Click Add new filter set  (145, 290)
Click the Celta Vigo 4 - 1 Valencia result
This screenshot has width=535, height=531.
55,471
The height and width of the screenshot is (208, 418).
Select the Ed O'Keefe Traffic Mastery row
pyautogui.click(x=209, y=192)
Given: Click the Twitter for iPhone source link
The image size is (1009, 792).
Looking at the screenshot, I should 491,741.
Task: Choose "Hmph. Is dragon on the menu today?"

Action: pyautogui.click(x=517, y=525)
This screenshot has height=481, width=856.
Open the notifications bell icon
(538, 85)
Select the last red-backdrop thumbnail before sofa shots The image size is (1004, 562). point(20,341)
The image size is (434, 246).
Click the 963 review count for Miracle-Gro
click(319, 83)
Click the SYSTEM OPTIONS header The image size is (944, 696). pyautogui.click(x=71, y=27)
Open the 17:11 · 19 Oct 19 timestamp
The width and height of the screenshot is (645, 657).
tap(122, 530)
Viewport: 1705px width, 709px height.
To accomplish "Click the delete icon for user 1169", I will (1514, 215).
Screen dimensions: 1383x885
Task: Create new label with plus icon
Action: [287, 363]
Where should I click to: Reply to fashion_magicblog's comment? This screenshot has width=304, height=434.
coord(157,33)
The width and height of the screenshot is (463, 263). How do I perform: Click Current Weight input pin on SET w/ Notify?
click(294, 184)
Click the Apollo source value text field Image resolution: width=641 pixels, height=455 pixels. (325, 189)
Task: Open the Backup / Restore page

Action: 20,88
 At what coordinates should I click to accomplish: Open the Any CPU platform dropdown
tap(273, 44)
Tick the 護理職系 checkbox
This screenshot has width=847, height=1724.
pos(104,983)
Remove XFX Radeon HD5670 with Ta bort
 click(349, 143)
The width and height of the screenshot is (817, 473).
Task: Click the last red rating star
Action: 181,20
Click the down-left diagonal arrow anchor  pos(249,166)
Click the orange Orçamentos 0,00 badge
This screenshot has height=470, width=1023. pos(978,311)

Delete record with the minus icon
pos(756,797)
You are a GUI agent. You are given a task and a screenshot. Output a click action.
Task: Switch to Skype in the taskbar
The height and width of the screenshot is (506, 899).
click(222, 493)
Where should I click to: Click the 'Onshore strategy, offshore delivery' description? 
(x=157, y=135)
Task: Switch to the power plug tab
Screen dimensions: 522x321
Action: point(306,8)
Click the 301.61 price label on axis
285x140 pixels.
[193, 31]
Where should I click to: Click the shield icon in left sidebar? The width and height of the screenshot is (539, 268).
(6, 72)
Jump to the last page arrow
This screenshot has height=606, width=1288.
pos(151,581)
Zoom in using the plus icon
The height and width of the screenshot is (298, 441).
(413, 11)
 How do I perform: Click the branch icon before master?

_EXERCISE PROMPT:_
Line by line, transcribe the material exactly.

_SOLUTION TO THE PROBLEM:_
Click Add new filter set  (145, 290)
Click the Celta Vigo 4 - 1 Valencia result
This screenshot has width=535, height=531.
55,471
The height and width of the screenshot is (208, 418).
Select the Ed O'Keefe Traffic Mastery row
pyautogui.click(x=209, y=192)
Given: Click the Twitter for iPhone source link
The image size is (1009, 792).
Looking at the screenshot, I should 491,741.
Task: Choose "Hmph. Is dragon on the menu today?"

Action: pyautogui.click(x=517, y=525)
This screenshot has height=481, width=856.
Open the notifications bell icon
(538, 85)
Select the last red-backdrop thumbnail before sofa shots The image size is (1004, 562). point(20,341)
The image size is (434, 246).
Click the 963 review count for Miracle-Gro
click(319, 83)
Click the SYSTEM OPTIONS header The image size is (944, 696). pyautogui.click(x=71, y=27)
Open the 17:11 · 19 Oct 19 timestamp
The width and height of the screenshot is (645, 657).
tap(122, 530)
Viewport: 1705px width, 709px height.
To accomplish "Click the delete icon for user 1169", I will (1514, 215).
Screen dimensions: 1383x885
Task: Create new label with plus icon
Action: [287, 363]
Where should I click to: Reply to fashion_magicblog's comment? This screenshot has width=304, height=434.
coord(157,33)
The width and height of the screenshot is (463, 263). How do I perform: Click Current Weight input pin on SET w/ Notify?
click(294, 184)
Click the Apollo source value text field Image resolution: width=641 pixels, height=455 pixels. (325, 189)
Task: Open the Backup / Restore page

Action: 20,88
 At what coordinates should I click to accomplish: Open the Any CPU platform dropdown
tap(273, 44)
Tick the 護理職系 checkbox
This screenshot has width=847, height=1724.
pos(104,983)
Remove XFX Radeon HD5670 with Ta bort
 click(349, 143)
The width and height of the screenshot is (817, 473).
Task: Click the last red rating star
Action: 181,20
Click the down-left diagonal arrow anchor  pos(249,166)
Click the orange Orçamentos 0,00 badge
This screenshot has height=470, width=1023. pos(978,311)

Delete record with the minus icon
pos(756,797)
You are a GUI agent. You are given a task and a screenshot. Output a click action.
Task: Switch to Skype in the taskbar
The height and width of the screenshot is (506, 899).
click(222, 493)
Where should I click to: Click the 'Onshore strategy, offshore delivery' description? 
(x=157, y=135)
Task: Switch to the power plug tab
Screen dimensions: 522x321
Action: point(306,8)
Click the 301.61 price label on axis
285x140 pixels.
[193, 31]
Where should I click to: Click the shield icon in left sidebar? The width and height of the screenshot is (539, 268).
(6, 72)
Jump to the last page arrow
This screenshot has height=606, width=1288.
pos(151,581)
Zoom in using the plus icon
The height and width of the screenshot is (298, 441).
(413, 11)
 How do I perform: Click the branch icon before master?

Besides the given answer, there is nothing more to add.